Jets or Jabs: The $500 Million Annual Question That Saves Lives
In a world shaped by technological prowess and geopolitical muscle, few symbols scream "power" louder than the F-35 fighter jet. Sleek, stealthy, and brimming with digital firepower, each jet costs around $80–100 million—and that’s just the sticker price. When you add logistics, maintenance, and long-term support, the bill for three jets hovers around $500 million.
Now pause. That same $500 million per year—enough to fund just three jets—could fully vaccinate over 7 million children against deadly, preventable diseases like measles, polio, rotavirus, tetanus, and pneumonia.
It’s the kind of juxtaposition that stops you mid-scroll. UNICEF confirming 14M children had no vaxx at all.
The Case for Jabs
According to UNICEF and WHO, vaccinating one child costs an average of $73.15 in low- and middle-income countries. This includes not only vaccines but also delivery systems: outreach workers, cold chain logistics, syringes, waste disposal, and monitoring.
For $500 million per, governments or donors could finance two full years of immunizations for half the world’s zero-dose children—those who received no vaccines whatsoever in 2024. That’s protection against 11 diseases. That’s around 1 million lives saved annually, not including the spillover benefits of herd immunity and reduced hospital burden plus a lifetime of work too.
Compare that with the lifetime utility of three jets. They may patrol airspace and engage in deterrence, but they will never shield a village from an outbreak or prevent the silent terror of neonatal tetanus.
The Cost of Delay
In 2024 alone, measles surged across 60 countries. Conflict, disinformation, and funding shortfalls led to 14.3 million children missing all vaccines. Death rates among unvaccinated children in fragile zones can range from 7–14%, depending on exposure and medical access. That’s not just tragic—it’s preventable.
Meanwhile, global defence budgets continue their absurd climb. Much of the kit a factor of inter-service rivalry Shiny Toy Syndrome and too expensive to be used or lost and invariably rusting in a warehouse before being obsolete in months or years. Nations spend billions developing air fleets, cyber arsenals, and autonomous weapons.

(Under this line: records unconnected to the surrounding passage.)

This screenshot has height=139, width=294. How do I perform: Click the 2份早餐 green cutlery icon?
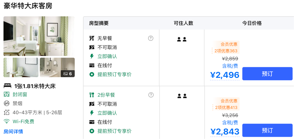(92, 95)
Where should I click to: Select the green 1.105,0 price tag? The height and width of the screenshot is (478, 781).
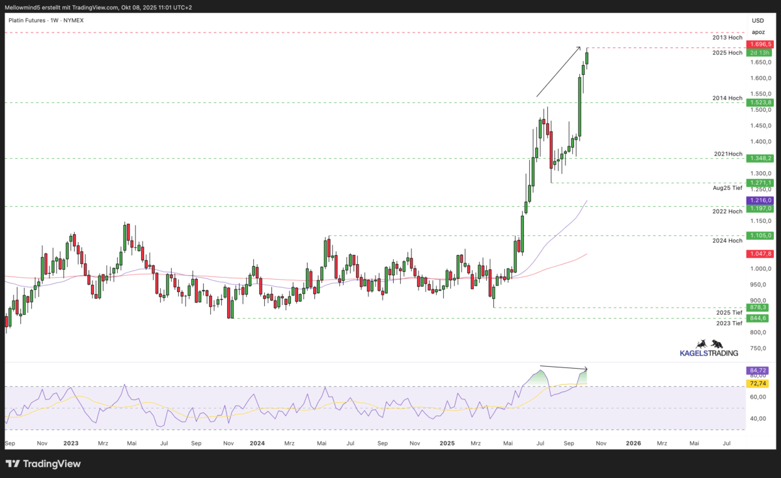(760, 235)
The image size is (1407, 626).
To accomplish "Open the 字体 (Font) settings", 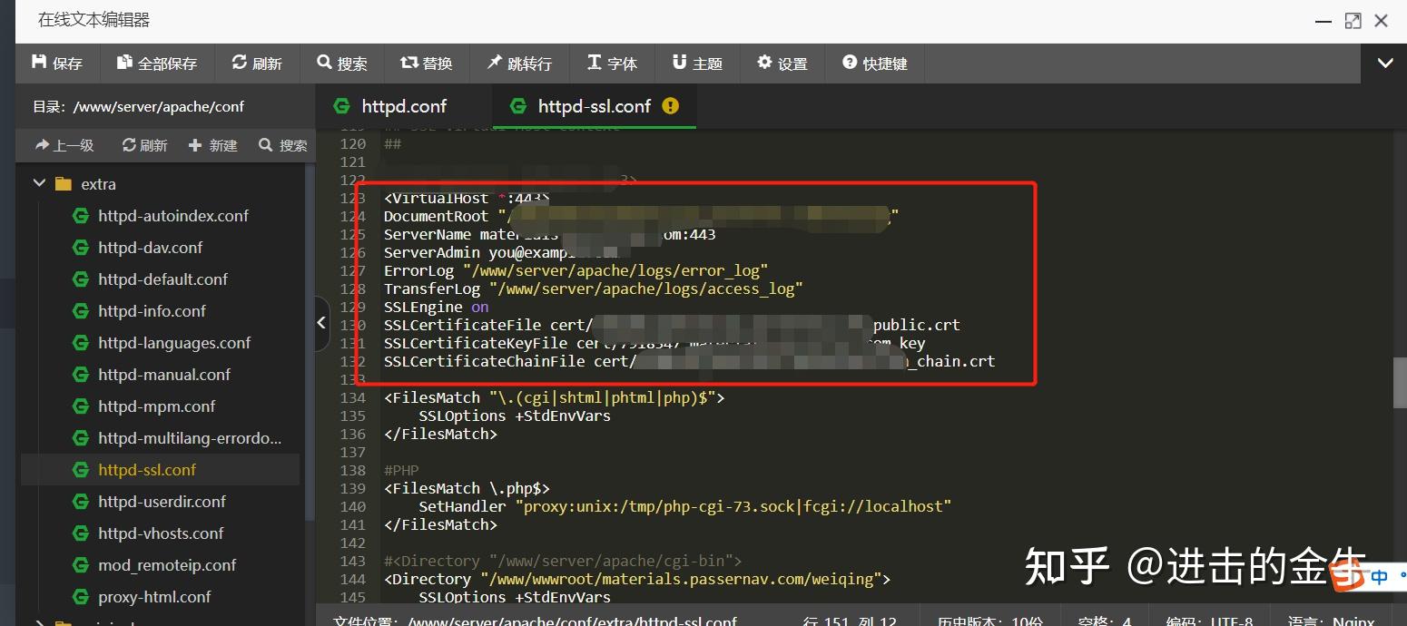I will [x=613, y=63].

Yet the return on investment—measured in human lives protected—leans heavily in favour of basic healthcare. If the 1st Duty of Government is to protect its people then Healthcare trumps F35s.
Rethinking Power
This isn’t an indictment of national defence. Security matters. But it is a call for proportion in a Safer World. For every dollar spent on high-tech deterrence, a fraction could be carved out for immunization equity. 250k war deaths in 2024 versus 1M zero-vaxx deaths are stark numbers. Especially with all tha shiny kit quartered safe in EU far from the wars and disease deaths in Africa.
The next outbreak won’t care about stealth coatings or aerial dogfights. It will spread through refugee camps, slums, and underserved rural areas. It will kill silently, and cheaply.
And it will leave behind statistics that no missile can undo.